- GOAL OF THE EXERCISE: Only the lines below between the ones containing "レイヤーの整理 (58, 390)" and "マップ プロパティの設定 [tab] (75, 365)", inclusive, are to be reproduced, each exactly as it stands.

- INPUT DATA:

-- Opening Marker --

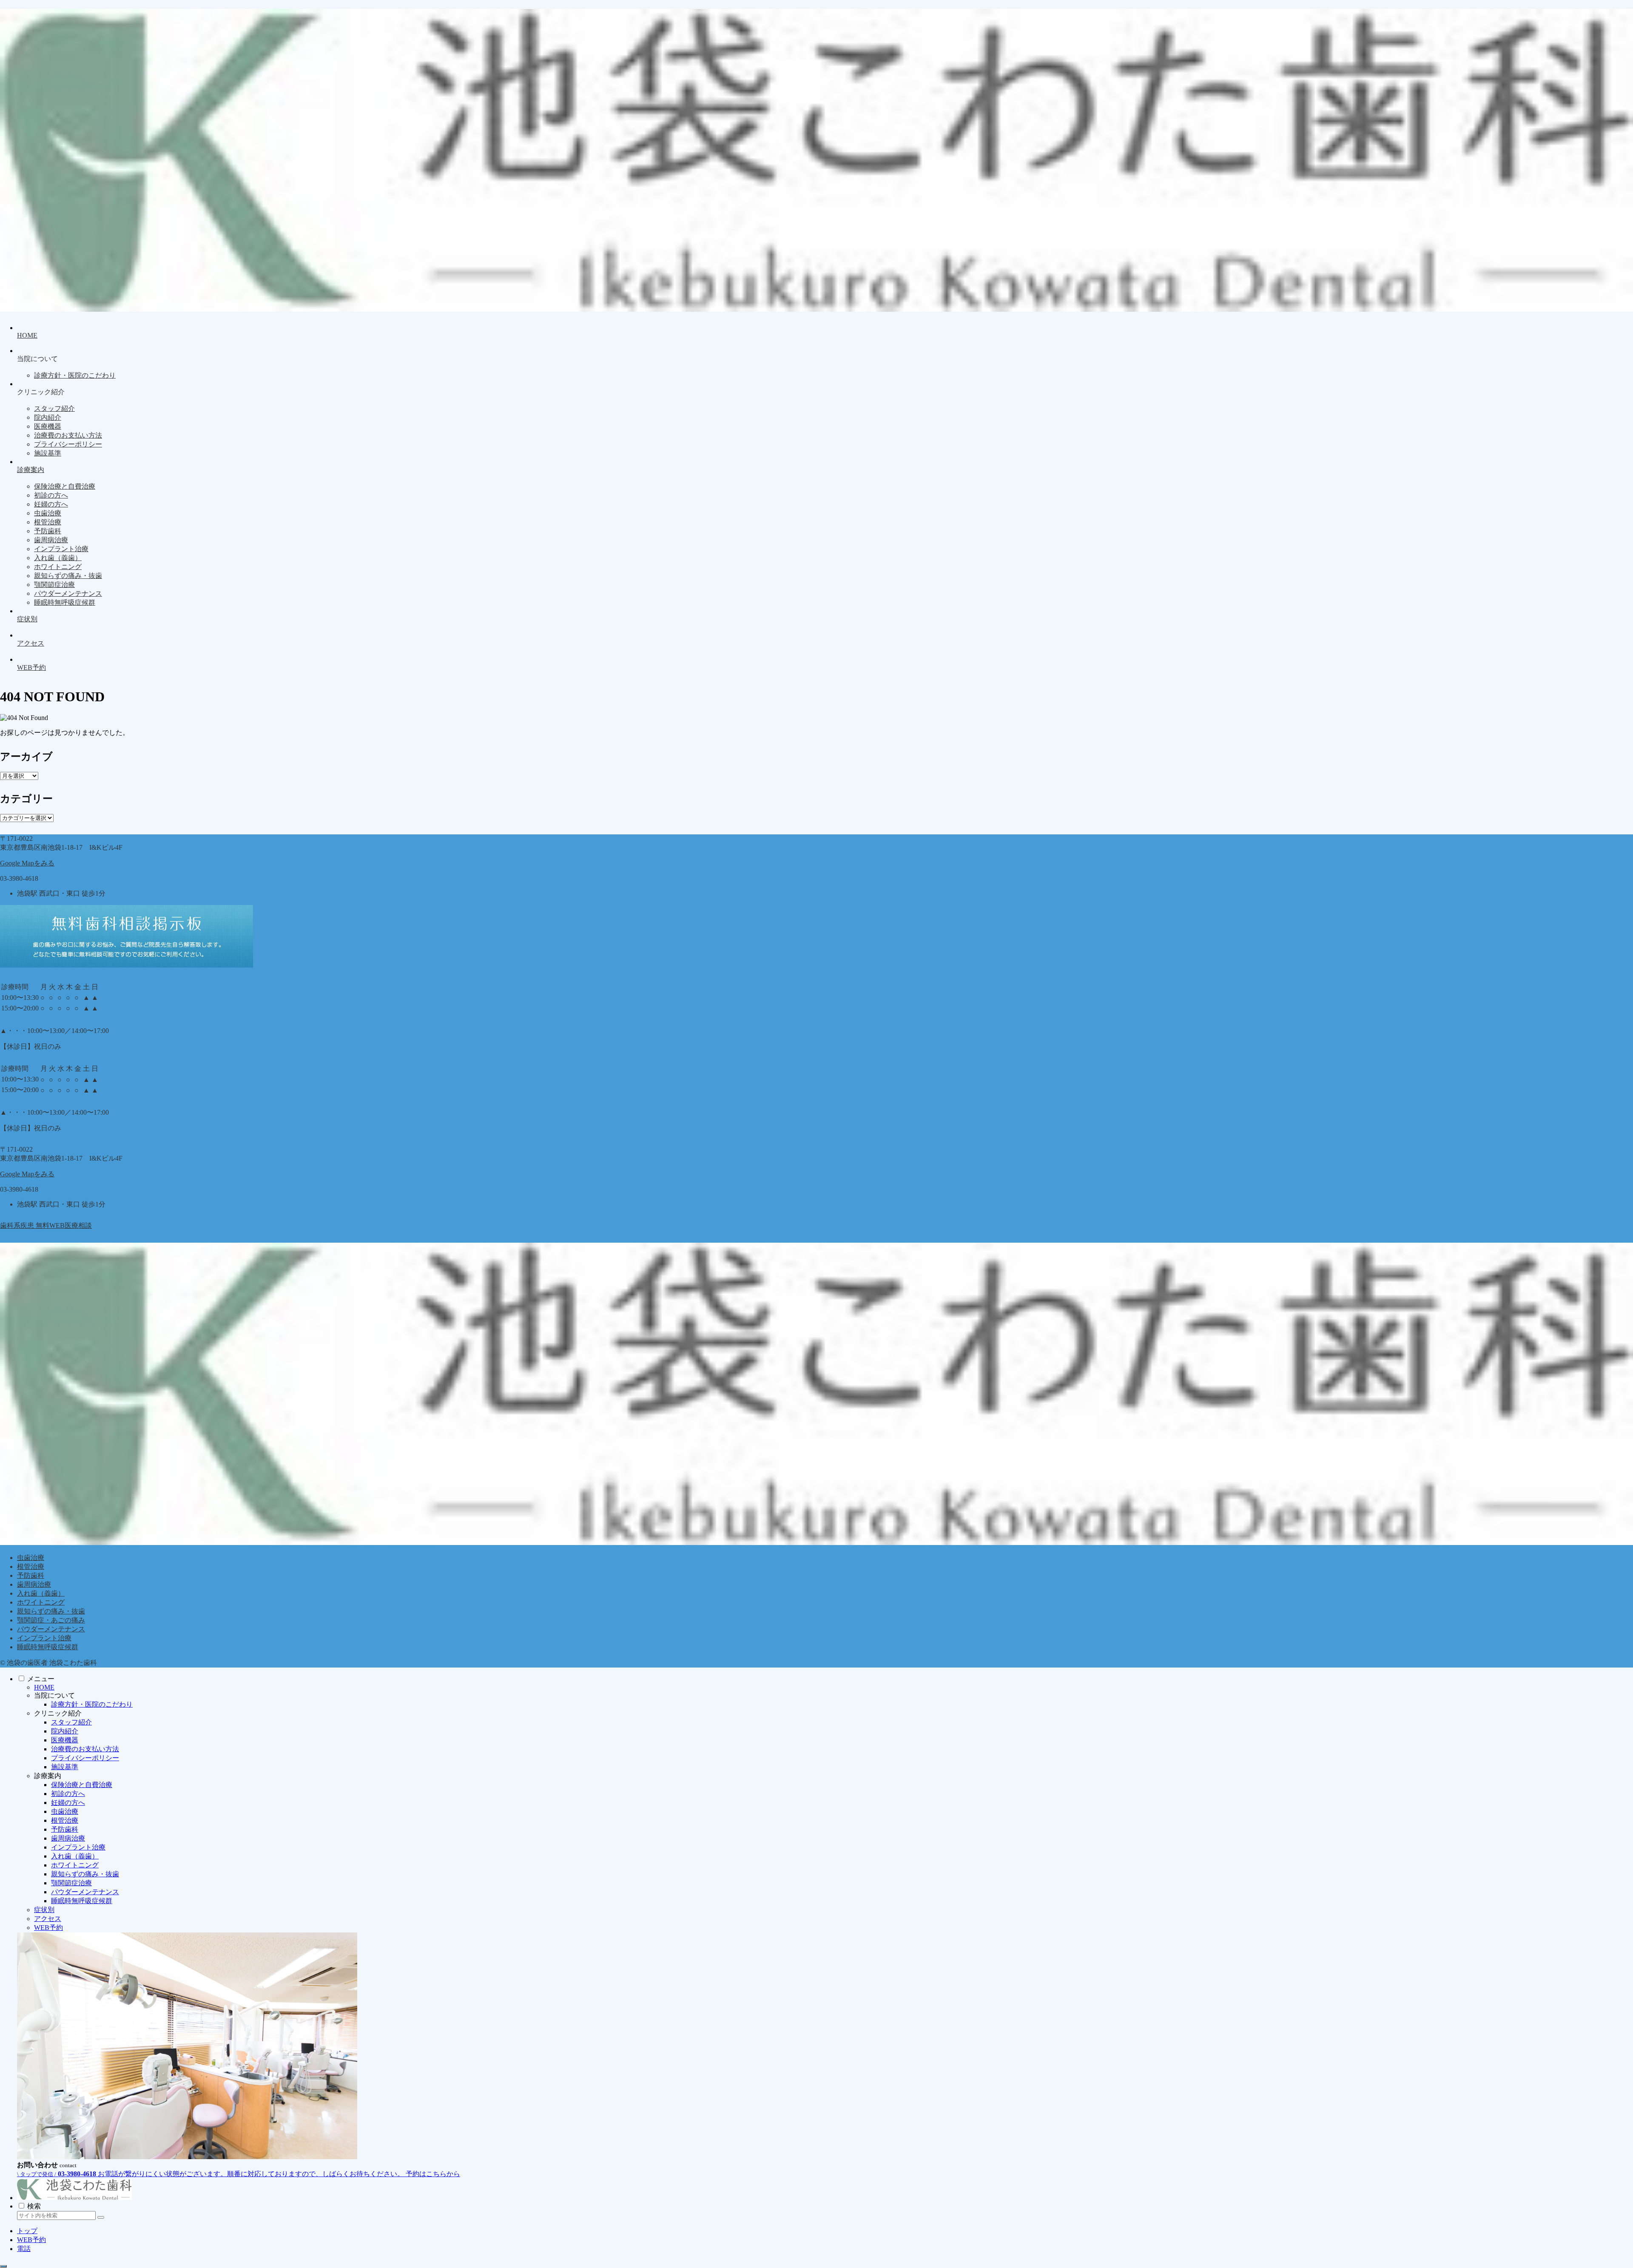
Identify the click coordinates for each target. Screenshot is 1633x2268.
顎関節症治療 (71, 1883)
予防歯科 (30, 1575)
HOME (44, 1687)
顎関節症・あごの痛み (51, 1620)
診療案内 (47, 1775)
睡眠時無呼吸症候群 (47, 1646)
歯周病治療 (34, 1584)
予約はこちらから (433, 2173)
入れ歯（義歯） (41, 1593)
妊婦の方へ (68, 1802)
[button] (100, 2217)
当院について (54, 1695)
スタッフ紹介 (71, 1722)
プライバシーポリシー (85, 1757)
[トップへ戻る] (3, 2266)
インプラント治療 (44, 1638)
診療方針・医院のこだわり (92, 1704)
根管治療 (30, 1566)
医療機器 (64, 1740)
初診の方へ (68, 1793)
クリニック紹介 (58, 1713)
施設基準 (64, 1766)
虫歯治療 (30, 1557)
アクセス (47, 1918)
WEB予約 (48, 1927)
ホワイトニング (41, 1602)
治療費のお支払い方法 (85, 1749)
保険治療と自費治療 (81, 1784)
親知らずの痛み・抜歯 (51, 1611)
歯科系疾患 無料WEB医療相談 (46, 1225)
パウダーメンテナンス (51, 1629)
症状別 (44, 1909)
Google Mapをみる (27, 863)
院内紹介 (64, 1731)
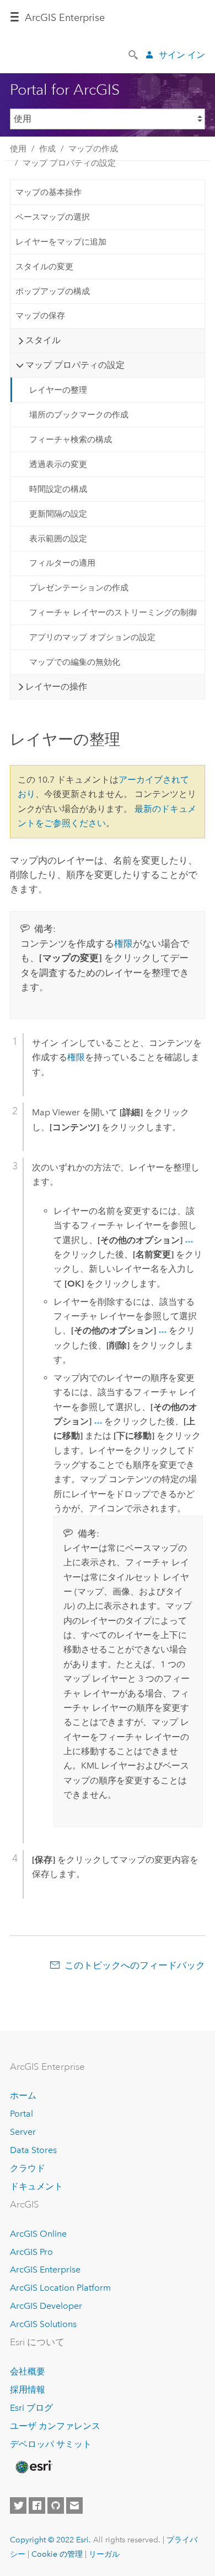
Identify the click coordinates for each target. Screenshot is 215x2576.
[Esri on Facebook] (37, 2505)
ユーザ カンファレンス (55, 2426)
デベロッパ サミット (51, 2444)
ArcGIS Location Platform (60, 2287)
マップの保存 (40, 316)
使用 (18, 149)
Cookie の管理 (57, 2554)
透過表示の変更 (58, 464)
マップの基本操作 (48, 192)
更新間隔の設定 (58, 514)
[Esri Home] (33, 2467)
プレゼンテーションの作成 (78, 588)
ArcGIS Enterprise (45, 2269)
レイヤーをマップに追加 (60, 242)
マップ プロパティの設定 (69, 163)
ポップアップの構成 (52, 291)
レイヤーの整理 (58, 390)
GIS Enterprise (65, 18)
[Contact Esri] (74, 2505)
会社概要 (27, 2371)
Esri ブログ (31, 2408)
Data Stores (33, 2150)
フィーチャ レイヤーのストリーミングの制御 (113, 612)
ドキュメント (36, 2186)
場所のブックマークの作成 (78, 415)
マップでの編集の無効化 (74, 662)
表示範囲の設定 (58, 539)
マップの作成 (93, 149)
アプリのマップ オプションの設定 (92, 637)
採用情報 (27, 2389)
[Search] (134, 54)
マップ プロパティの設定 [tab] (75, 365)
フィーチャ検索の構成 (70, 439)
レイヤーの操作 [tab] (56, 686)
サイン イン (182, 55)
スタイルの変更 (44, 267)
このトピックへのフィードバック (134, 1965)
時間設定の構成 (58, 489)
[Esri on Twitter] (18, 2505)
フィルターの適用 (62, 563)
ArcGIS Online (38, 2233)
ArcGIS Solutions (43, 2324)
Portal (21, 2113)
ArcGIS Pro (31, 2252)
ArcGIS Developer (46, 2306)
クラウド (27, 2168)
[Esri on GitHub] (55, 2505)
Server (23, 2132)
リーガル (104, 2554)
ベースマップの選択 (52, 217)
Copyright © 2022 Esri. (50, 2539)
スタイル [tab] (43, 340)
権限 (123, 943)
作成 (47, 149)
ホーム (23, 2095)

-- Closing Marker --

- TASK SOLUTION:
レイヤーの整理 (58, 390)
GIS Enterprise (65, 18)
[Contact Esri] (74, 2505)
会社概要 (27, 2371)
Esri ブログ (31, 2408)
Data Stores (33, 2150)
フィーチャ レイヤーのストリーミングの制御 (113, 612)
ドキュメント (36, 2186)
場所のブックマークの作成 (78, 415)
マップでの編集の無効化 (74, 662)
表示範囲の設定 (58, 539)
マップの作成 (93, 149)
アプリのマップ オプションの設定 (92, 637)
採用情報 (27, 2389)
[Search] (134, 54)
マップ プロパティの設定 [tab] (75, 365)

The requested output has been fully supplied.